→ **Texto para leitura**:
____

Casas

Por Chiara Barzini | Estilo Gianluca Longo*


Alessandro Michele em frente à estante com alguns dos incontáveis objetos de seu acervo, como garrafas de farmácia e porcelana italiana antiga — Foto: François Halard
Alessandro Michele em frente à estante com alguns dos incontáveis objetos de seu acervo, como garrafas de farmácia e porcelana italiana antiga — Foto: François Halard

Alessandro Michele procura um lar em cada cidade que visita. E tem um carinho especial por belezas desbotadas, lugares degradados repletos de história e grandezas perdidas – fato que o fez embarcar na empreitada quixotesca de renovar um dos edifícios mais icônicos e misteriosos de Roma: o Palazzo Scapucci.

____

[Itens listados em um conjunto de dados]
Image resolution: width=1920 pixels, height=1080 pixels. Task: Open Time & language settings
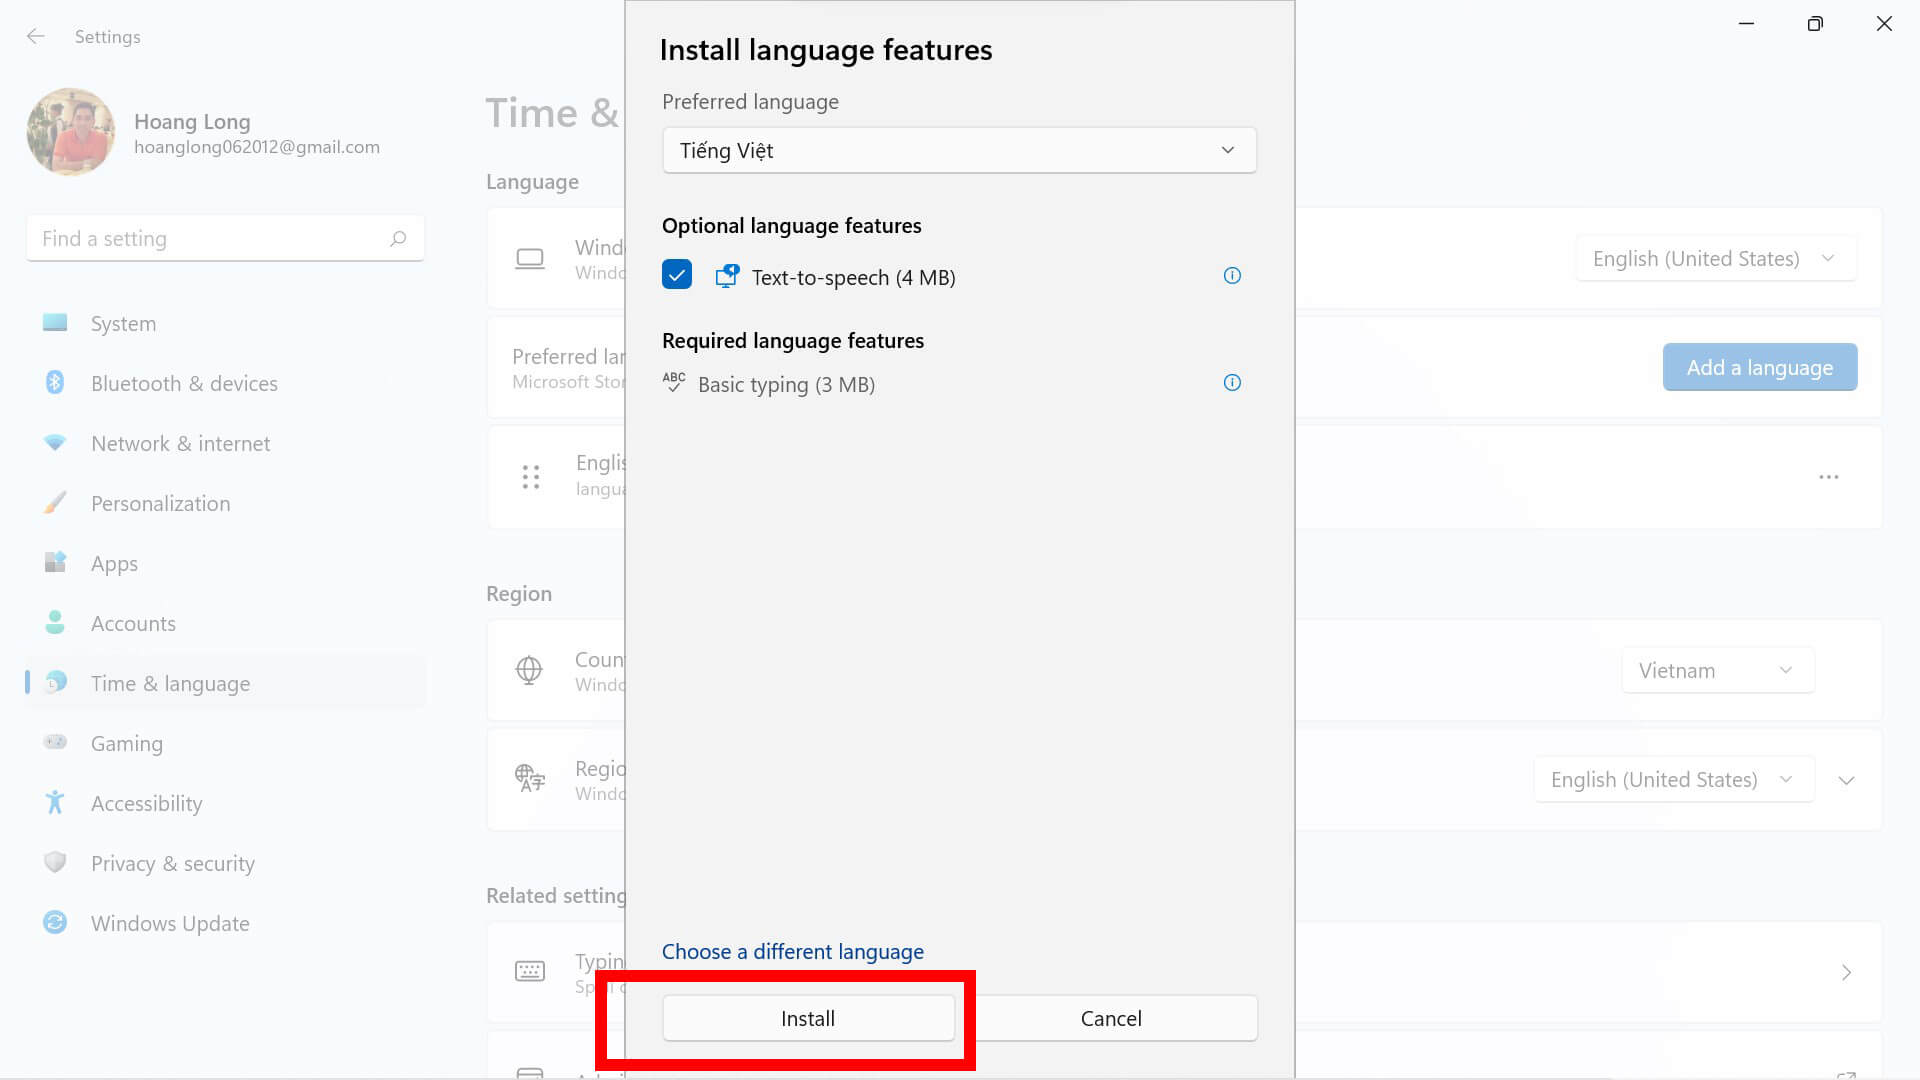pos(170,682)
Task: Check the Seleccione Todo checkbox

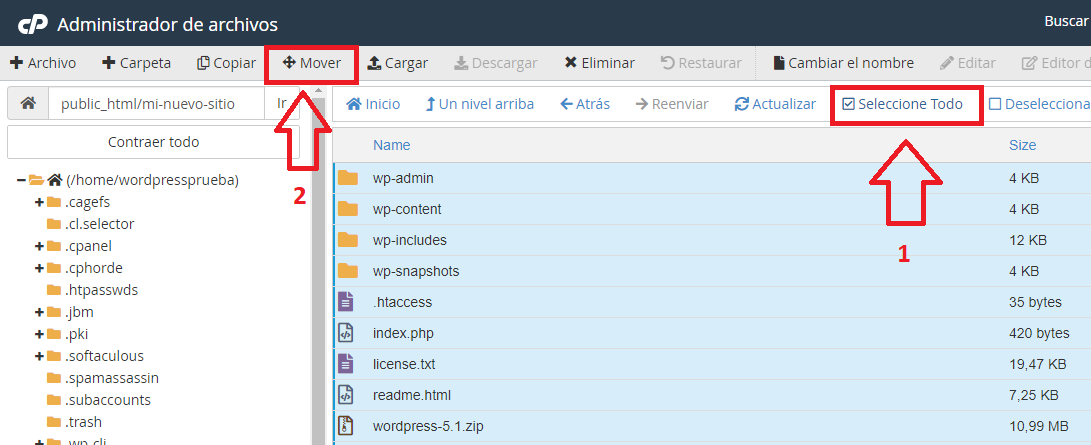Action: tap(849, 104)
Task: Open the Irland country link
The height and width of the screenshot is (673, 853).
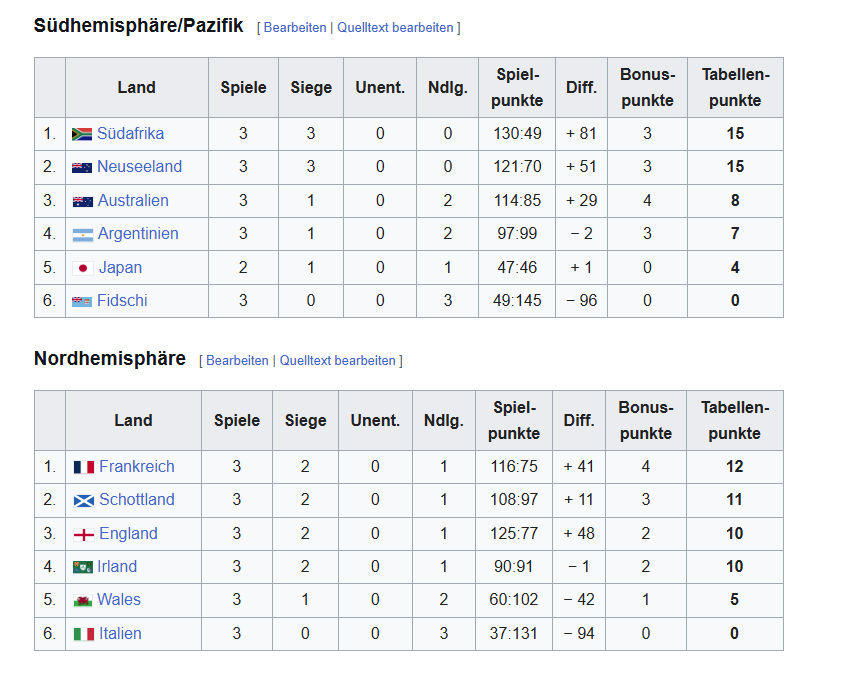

____

→ **Realize o seguinte**:
[A] Como fica em inglês a frase "Alessandro Michele procura um lar em cada cidade que visita.", do texto sobre Alessandro Michele?
[B] Retome o texto sobre Alessandro Michele e dê continuidade a ele a partir da última frase apresentada.

→ **Respostas por tarefa**:
[A] Alessandro Michele looks for a home in every city he visits.

[B]
A lareira coberta por peças de porcelana aquece o hall de entrada — Foto: François Halard
A lareira coberta por peças de porcelana aquece o hall de entrada — Foto: François Halard

Ainda adolescente, no início dos anos 1990, o designer de moda passeava pela Cidade Eterna com um olhar solitário e concentrado. Enquanto seus colegas ficavam até tarde nas raves e se reuniam nas praças centrais para beber, Alessandro observava os telhados e cúpulas, esperando que os edifícios falassem com ele. “Roma enfeitiça você. Acolhe todos de forma desgrenhada”, diz. Esse fascínio foi transferido para objetos, arte, livros e, obviamente, roupas. Grande parte da maneira com que revolucionou a Gucci ao longo de seus quase oito anos como diretor de criação teve a ver com um interesse desprovido de malícia em relação a histórias não contadas, incursões ao passado de objetos, monumentos e pessoas antigas.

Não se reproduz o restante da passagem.